• SUPPLIED RECORDS:
##########

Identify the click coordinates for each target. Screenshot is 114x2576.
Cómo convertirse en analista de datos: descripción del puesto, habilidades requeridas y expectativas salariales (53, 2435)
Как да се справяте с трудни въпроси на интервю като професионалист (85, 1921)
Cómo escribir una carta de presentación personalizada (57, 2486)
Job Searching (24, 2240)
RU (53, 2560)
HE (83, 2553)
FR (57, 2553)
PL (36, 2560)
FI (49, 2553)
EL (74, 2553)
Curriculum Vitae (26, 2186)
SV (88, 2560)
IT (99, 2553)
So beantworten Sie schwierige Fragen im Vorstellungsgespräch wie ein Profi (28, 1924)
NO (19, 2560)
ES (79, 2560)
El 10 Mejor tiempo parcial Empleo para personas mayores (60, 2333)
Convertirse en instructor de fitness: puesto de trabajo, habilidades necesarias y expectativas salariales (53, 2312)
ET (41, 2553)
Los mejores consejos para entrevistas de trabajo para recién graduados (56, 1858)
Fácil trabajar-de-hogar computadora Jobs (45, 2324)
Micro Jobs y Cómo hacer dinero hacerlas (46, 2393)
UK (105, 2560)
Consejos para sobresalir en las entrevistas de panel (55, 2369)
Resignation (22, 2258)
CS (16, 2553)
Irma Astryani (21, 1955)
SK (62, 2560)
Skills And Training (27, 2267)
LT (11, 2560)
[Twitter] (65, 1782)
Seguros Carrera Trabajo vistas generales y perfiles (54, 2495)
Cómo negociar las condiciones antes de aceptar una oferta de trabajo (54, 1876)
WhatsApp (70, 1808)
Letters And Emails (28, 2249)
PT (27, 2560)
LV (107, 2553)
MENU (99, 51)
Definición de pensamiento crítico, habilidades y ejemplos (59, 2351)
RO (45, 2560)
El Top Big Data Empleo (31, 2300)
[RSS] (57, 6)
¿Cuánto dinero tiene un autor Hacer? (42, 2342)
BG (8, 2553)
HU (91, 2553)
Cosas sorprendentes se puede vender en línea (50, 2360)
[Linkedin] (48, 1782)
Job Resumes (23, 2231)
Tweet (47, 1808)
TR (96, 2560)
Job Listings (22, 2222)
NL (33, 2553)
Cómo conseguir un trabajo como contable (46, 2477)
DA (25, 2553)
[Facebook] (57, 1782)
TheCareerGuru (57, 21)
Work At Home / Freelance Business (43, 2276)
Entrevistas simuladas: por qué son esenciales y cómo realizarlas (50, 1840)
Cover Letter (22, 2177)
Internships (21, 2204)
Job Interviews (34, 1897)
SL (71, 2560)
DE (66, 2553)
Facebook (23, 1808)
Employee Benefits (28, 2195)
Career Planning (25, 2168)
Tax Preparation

##########

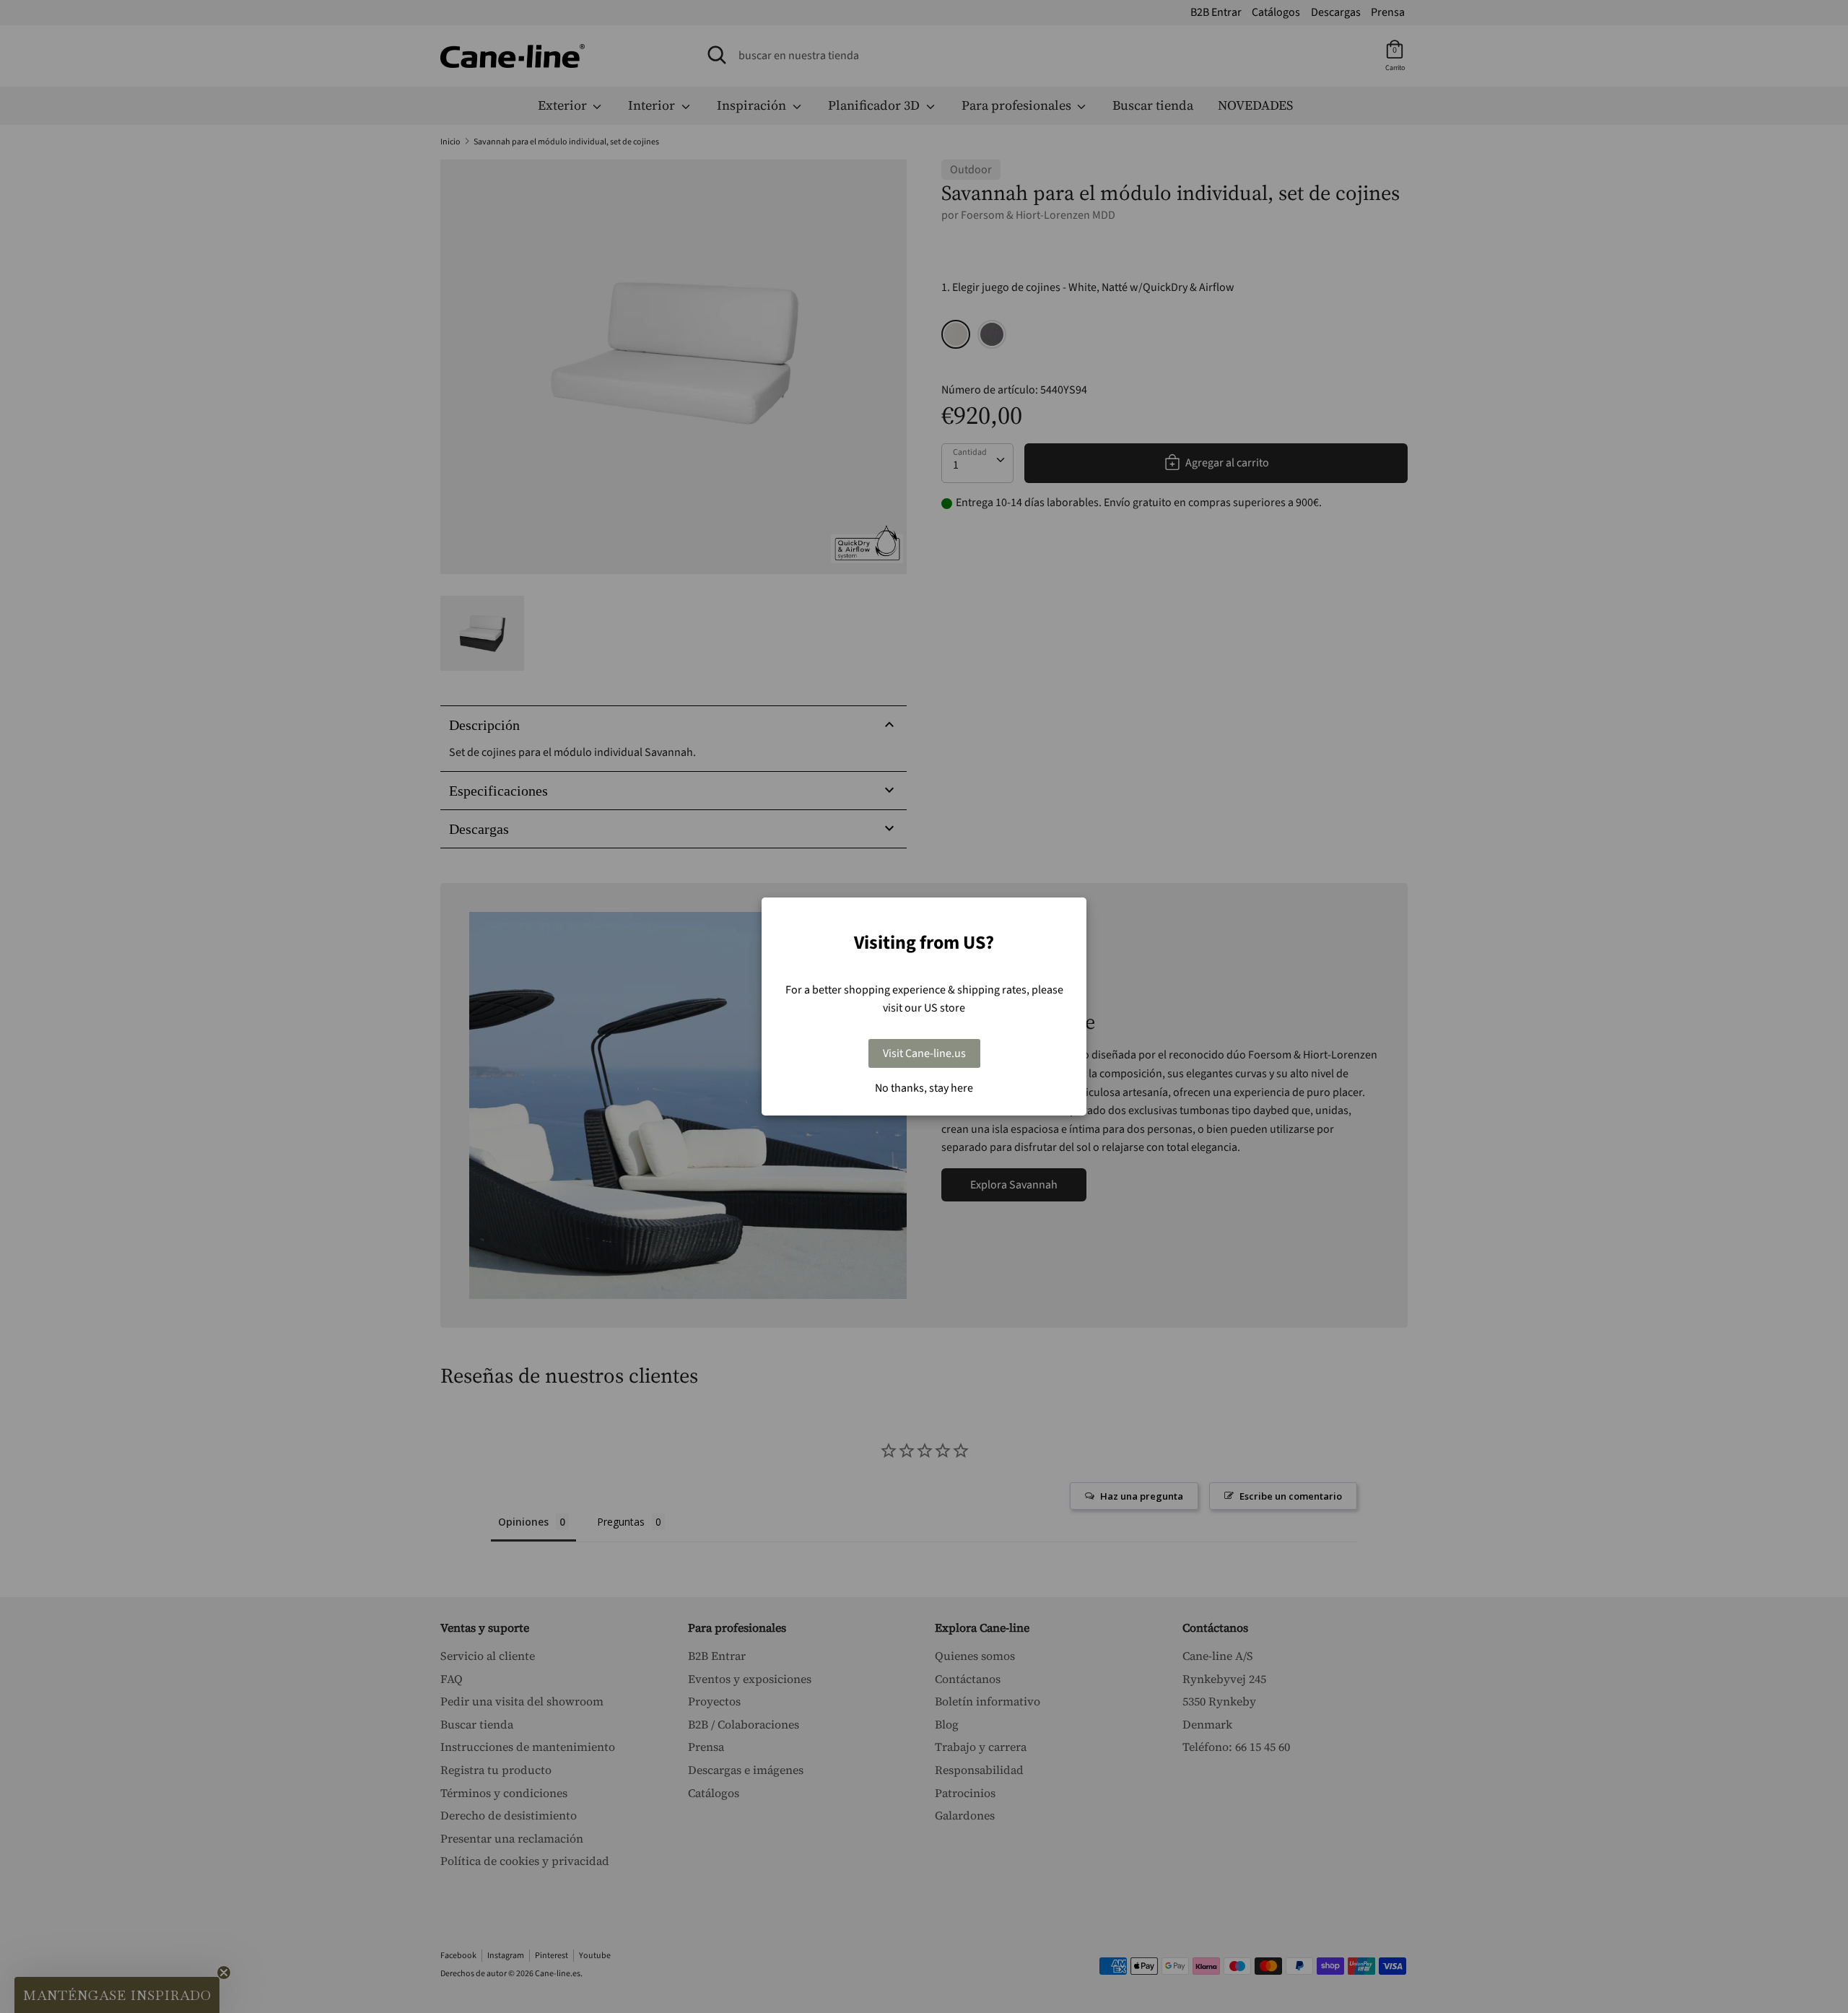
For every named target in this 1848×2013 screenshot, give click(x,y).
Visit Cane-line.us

##########

• PROBLEM:
Looking at the data above, return every line from the one with "Seguros Carrera Trabajo" down to the one with "Tax Preparation", exactly and inclusively.

• OUTPUT FOR THIS TASK:
Seguros Carrera Trabajo vistas generales y perfiles (54, 2495)
Cómo negociar las condiciones antes de aceptar una oferta de trabajo (54, 1876)
WhatsApp (70, 1808)
Letters And Emails (28, 2249)
PT (27, 2560)
LV (107, 2553)
MENU (99, 51)
Definición de pensamiento crítico, habilidades y ejemplos (59, 2351)
RO (45, 2560)
El Top Big Data Empleo (31, 2300)
[RSS] (57, 6)
¿Cuánto dinero tiene un autor Hacer? (42, 2342)
BG (8, 2553)
HU (91, 2553)
Cosas sorprendentes se puede vender en línea (50, 2360)
[Linkedin] (48, 1782)
Job Resumes (23, 2231)
Tweet (47, 1808)
TR (96, 2560)
Job Listings (22, 2222)
NL (33, 2553)
Cómo conseguir un trabajo como contable (46, 2477)
DA (25, 2553)
[Facebook] (57, 1782)
TheCareerGuru (57, 21)
Work At Home / Freelance Business (43, 2276)
Entrevistas simuladas: por qué son esenciales y cómo realizarlas (50, 1840)
Cover Letter (22, 2177)
Internships (21, 2204)
Job Interviews (34, 1897)
SL (71, 2560)
DE (66, 2553)
Facebook (23, 1808)
Employee Benefits (28, 2195)
Career Planning (25, 2168)
Tax Preparation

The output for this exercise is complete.